It may be early days for the new year, but many of us have already trashed our New Year’s resolutions.
Surrounded by an abundance of bubbles and canapes, it’s easy to be optimistic on New Year’s Eve – but now that the silly season has come to a close, it’s time to get real.
Sticking to your guns by forming simple habits now, will be the crucial to your success. And remember, the patterns we repeat the most often become imprinted in our minds, so consistency is key!
Don’t skip breakfast
Consuming food shouldn’t be a hard habit to form, however for many of us, this meal is often neglected in favour of 20 minutes more sleep.
After a night’s rest, our bodies require the right kind of sustenance to provide energy to face the day, because without it, our concentration levels dip quickly. Even a small meal, high in protein, wholegrain carbs or fruit, will make all the difference to your day.
In a rush? Pull out a blender and make a smoothie. Try this Banana, Oat and Blueberry Breakfast Smoothie– it has all the ingredients to create some well-rounded brain food.
Tip: Add a shot of espresso to your (healthy) breakfast smoothie and skip the coffee run.
Record your progress
This is a habit that will help you develop other habits! Recording your progress when you have a goal will help keep you motivated and accountable.
We tend to focus too much on the ‘what’ rather than the ‘how’, so set unrealistic goals with no detail on how they will be achieved. Making a plan using the SMART method (Simple, Measurable, Achievable, Relevant, Time Specific) is one way to ensure you stay on track.
Depending on what you prefer, use a journal or an app to keep track of how you’re going. Some great apps to check out are CheckMark Goals and HabitSeed. If you’re after something a little more detailed, Strides has all the bells and whistles.

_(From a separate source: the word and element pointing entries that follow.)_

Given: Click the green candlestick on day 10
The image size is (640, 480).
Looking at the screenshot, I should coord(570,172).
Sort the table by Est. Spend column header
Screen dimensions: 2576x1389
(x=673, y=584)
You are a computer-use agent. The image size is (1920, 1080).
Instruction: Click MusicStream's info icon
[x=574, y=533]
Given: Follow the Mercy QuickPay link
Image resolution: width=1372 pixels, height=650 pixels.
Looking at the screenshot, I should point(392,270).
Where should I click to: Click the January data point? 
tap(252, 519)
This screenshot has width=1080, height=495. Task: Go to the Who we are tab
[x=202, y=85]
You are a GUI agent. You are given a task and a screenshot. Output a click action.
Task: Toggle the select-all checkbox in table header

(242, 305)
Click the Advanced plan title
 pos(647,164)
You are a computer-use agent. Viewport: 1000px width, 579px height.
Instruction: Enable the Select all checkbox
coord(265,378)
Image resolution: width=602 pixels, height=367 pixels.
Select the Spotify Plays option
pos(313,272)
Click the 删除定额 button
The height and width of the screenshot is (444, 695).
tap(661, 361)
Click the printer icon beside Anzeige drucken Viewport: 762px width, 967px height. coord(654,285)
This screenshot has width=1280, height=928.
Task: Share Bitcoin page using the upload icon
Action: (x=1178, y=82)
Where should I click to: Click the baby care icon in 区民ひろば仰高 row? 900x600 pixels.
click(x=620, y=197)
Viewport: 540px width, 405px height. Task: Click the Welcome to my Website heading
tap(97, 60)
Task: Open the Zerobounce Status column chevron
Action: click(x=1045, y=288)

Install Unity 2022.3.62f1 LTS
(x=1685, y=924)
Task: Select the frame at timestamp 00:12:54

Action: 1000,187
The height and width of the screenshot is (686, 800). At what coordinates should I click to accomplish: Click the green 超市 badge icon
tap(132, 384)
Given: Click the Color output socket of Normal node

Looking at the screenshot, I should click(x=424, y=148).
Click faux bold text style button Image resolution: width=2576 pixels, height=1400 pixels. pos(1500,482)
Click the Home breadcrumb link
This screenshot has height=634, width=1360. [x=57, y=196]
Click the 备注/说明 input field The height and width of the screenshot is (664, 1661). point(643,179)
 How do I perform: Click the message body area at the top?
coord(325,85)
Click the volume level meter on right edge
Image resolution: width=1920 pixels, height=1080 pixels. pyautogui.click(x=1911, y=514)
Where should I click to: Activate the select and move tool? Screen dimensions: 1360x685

Tip: A recent study has shown that you’re more likely to achieve your goals if you report your progress publicly. So why don’t you put your goals on social media? Nothing like the threat of public shame to get you off the couch.
When things get busy and there is too much work or study to do, friends and family are the first to get filed in the ‘later’ folder in our brain. However, staying social not only makes life more interesting, studies have found that it is good for our health.
Even the simple act of holding hands with someone you care about can lower pain perception and reduce stress.
Tip: Start a study group or book club with people you enjoy spending time with, whether online or face to face – any time with good company will keep you motivated to reach goals.